___ Task material

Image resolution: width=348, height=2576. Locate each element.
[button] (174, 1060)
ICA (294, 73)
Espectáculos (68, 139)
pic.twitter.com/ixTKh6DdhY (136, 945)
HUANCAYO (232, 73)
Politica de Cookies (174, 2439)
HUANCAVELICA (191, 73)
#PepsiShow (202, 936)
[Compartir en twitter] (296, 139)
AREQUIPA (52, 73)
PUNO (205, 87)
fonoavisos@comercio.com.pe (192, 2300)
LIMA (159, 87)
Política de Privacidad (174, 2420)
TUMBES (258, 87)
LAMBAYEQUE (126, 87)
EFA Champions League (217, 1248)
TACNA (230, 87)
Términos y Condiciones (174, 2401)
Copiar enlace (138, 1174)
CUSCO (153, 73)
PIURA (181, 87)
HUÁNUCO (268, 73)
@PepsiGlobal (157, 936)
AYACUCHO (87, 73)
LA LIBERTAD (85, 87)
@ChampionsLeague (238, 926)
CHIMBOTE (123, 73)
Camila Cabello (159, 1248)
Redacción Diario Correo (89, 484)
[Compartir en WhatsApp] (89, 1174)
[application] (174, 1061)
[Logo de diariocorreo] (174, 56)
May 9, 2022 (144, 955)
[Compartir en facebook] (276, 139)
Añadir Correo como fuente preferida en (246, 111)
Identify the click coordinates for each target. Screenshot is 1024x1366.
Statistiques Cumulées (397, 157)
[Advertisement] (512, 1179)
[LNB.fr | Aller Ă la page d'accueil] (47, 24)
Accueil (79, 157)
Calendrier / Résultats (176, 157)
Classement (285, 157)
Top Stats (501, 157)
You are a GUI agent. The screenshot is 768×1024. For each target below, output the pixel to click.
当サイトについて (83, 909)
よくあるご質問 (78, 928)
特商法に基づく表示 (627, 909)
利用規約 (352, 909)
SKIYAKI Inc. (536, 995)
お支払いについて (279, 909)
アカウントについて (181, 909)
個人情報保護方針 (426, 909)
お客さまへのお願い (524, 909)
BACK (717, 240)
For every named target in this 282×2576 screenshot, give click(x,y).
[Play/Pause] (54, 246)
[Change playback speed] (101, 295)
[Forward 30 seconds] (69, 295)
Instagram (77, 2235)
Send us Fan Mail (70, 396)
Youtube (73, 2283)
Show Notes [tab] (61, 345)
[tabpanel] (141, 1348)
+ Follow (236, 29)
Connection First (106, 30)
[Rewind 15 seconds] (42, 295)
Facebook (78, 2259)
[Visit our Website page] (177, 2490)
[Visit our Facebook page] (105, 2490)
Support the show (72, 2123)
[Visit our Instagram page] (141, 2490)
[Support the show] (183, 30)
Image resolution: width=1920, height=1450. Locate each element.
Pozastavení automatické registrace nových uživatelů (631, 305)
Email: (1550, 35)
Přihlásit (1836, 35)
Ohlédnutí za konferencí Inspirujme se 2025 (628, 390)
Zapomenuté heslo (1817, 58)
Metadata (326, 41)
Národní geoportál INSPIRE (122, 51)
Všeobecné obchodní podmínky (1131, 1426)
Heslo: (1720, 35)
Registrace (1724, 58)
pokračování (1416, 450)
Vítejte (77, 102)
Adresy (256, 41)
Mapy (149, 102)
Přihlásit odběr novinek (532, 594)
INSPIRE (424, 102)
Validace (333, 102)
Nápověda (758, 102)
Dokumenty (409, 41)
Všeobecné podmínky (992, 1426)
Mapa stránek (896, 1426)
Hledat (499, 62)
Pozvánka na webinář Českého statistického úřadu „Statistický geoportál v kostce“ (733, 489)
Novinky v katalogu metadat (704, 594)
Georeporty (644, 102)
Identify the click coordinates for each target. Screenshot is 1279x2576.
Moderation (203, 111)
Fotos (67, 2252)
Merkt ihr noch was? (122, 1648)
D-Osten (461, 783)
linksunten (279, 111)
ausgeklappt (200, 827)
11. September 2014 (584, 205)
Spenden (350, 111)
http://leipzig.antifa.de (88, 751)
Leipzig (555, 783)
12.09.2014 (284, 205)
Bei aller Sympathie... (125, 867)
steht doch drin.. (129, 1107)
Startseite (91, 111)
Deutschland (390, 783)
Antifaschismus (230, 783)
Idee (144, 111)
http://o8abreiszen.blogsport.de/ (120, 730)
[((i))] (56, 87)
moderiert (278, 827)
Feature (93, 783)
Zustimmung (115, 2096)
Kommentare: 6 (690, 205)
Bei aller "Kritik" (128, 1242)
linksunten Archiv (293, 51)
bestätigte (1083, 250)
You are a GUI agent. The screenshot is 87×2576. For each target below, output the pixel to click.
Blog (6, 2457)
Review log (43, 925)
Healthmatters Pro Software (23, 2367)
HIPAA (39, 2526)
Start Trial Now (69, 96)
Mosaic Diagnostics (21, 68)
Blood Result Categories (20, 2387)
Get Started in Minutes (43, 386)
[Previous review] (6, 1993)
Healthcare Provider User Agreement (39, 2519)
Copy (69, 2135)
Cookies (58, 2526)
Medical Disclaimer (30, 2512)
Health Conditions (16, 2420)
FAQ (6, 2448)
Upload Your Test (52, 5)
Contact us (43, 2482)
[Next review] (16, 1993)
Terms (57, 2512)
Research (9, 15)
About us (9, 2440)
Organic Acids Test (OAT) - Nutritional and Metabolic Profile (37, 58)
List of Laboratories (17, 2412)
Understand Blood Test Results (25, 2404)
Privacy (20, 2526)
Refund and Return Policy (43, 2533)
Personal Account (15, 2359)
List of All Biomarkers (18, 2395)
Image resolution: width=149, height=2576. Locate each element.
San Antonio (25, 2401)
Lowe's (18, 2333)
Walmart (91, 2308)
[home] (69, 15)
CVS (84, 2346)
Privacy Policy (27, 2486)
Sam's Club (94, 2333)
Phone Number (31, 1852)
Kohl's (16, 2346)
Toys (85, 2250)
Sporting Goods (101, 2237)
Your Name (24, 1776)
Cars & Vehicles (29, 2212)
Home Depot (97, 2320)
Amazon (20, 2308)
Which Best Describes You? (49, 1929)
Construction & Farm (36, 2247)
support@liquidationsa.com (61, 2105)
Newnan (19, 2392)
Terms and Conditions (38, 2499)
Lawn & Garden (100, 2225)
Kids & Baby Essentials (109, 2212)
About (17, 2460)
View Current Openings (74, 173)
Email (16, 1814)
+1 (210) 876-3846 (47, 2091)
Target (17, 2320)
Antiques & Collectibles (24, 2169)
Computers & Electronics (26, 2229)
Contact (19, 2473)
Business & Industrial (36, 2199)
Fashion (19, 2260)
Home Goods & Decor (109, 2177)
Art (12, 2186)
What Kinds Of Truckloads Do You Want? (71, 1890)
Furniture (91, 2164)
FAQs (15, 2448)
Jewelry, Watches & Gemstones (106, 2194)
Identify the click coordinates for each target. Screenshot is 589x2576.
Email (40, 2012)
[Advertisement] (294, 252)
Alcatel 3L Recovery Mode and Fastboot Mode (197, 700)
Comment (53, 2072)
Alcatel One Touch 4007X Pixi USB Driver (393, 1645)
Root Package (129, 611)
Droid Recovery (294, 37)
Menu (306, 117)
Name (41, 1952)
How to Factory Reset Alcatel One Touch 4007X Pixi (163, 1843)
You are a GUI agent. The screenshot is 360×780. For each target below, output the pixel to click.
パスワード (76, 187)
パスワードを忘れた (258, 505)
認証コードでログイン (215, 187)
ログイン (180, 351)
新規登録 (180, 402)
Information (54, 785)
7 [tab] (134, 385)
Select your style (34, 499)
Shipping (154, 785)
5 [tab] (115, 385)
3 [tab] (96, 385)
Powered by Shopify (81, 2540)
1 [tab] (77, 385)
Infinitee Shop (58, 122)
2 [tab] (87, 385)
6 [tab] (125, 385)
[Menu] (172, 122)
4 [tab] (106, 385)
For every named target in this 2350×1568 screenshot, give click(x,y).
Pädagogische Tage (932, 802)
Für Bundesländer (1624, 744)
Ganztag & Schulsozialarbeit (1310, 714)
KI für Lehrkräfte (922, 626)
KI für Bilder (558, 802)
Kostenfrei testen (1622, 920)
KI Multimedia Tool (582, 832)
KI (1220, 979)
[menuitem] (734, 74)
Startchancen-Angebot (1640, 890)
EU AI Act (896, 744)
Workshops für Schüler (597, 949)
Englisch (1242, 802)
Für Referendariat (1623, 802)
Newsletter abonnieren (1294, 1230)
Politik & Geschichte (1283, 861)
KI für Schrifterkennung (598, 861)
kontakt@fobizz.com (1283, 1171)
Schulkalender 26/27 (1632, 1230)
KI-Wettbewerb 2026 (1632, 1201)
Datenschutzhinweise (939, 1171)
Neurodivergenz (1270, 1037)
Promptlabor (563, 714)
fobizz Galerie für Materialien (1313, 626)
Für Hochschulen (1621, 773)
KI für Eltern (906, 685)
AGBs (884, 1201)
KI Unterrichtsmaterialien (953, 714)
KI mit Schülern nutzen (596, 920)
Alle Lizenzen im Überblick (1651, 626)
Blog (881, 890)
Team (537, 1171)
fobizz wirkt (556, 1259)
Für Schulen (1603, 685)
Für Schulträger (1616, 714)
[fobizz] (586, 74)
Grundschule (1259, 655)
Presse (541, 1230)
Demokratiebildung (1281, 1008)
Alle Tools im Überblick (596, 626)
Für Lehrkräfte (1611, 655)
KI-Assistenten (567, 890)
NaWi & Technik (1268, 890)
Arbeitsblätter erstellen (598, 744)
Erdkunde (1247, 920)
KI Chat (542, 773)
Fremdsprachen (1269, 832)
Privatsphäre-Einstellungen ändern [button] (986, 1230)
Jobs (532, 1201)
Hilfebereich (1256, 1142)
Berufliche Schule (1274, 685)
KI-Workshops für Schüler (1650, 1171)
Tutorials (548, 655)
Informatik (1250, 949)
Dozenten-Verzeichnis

______

§ Assignment
Print again the lines of the entries above that fall between the line holding "Moderation (203, 111)" and the line holding "Fashion (19, 2260)", inclusive, exactly as they stand.

§ Result for this task
Moderation (203, 111)
Fotos (67, 2252)
Merkt ihr noch was? (122, 1648)
D-Osten (461, 783)
linksunten (279, 111)
ausgeklappt (200, 827)
11. September 2014 (584, 205)
Spenden (350, 111)
http://leipzig.antifa.de (88, 751)
Leipzig (555, 783)
12.09.2014 (284, 205)
Bei aller Sympathie... (125, 867)
steht doch drin.. (129, 1107)
Startseite (91, 111)
Deutschland (390, 783)
Antifaschismus (230, 783)
Idee (144, 111)
http://o8abreiszen.blogsport.de/ (120, 730)
[((i))] (56, 87)
moderiert (278, 827)
Feature (93, 783)
Zustimmung (115, 2096)
Kommentare: 6 (690, 205)
Bei aller "Kritik" (128, 1242)
linksunten Archiv (293, 51)
bestätigte (1083, 250)
You are a GUI agent. The screenshot is 87×2576. For each target below, output the pixel to click.
Blog (6, 2457)
Review log (43, 925)
Healthmatters Pro Software (23, 2367)
HIPAA (39, 2526)
Start Trial Now (69, 96)
Mosaic Diagnostics (21, 68)
Blood Result Categories (20, 2387)
Get Started in Minutes (43, 386)
[Previous review] (6, 1993)
Healthcare Provider User Agreement (39, 2519)
Copy (69, 2135)
Cookies (58, 2526)
Medical Disclaimer (30, 2512)
Health Conditions (16, 2420)
FAQ (6, 2448)
Upload Your Test (52, 5)
Contact us (43, 2482)
[Next review] (16, 1993)
Terms (57, 2512)
Research (9, 15)
About us (9, 2440)
Organic Acids Test (OAT) - Nutritional and Metabolic Profile (37, 58)
List of Laboratories (17, 2412)
Understand Blood Test Results (25, 2404)
Privacy (20, 2526)
Refund and Return Policy (43, 2533)
Personal Account (15, 2359)
List of All Biomarkers (18, 2395)
Image resolution: width=149, height=2576. Locate each element.
San Antonio (25, 2401)
Lowe's (18, 2333)
Walmart (91, 2308)
[home] (69, 15)
CVS (84, 2346)
Privacy Policy (27, 2486)
Sam's Club (94, 2333)
Phone Number (31, 1852)
Kohl's (16, 2346)
Toys (85, 2250)
Sporting Goods (101, 2237)
Your Name (24, 1776)
Cars & Vehicles (29, 2212)
Home Depot (97, 2320)
Amazon (20, 2308)
Which Best Describes You? (49, 1929)
Construction & Farm (36, 2247)
support@liquidationsa.com (61, 2105)
Newnan (19, 2392)
Terms and Conditions (38, 2499)
Lawn & Garden (100, 2225)
Kids & Baby Essentials (109, 2212)
About (17, 2460)
View Current Openings (74, 173)
Email (16, 1814)
+1 (210) 876-3846 (47, 2091)
Target (17, 2320)
Antiques & Collectibles (24, 2169)
Computers & Electronics (26, 2229)
Contact (19, 2473)
Business & Industrial (36, 2199)
Fashion (19, 2260)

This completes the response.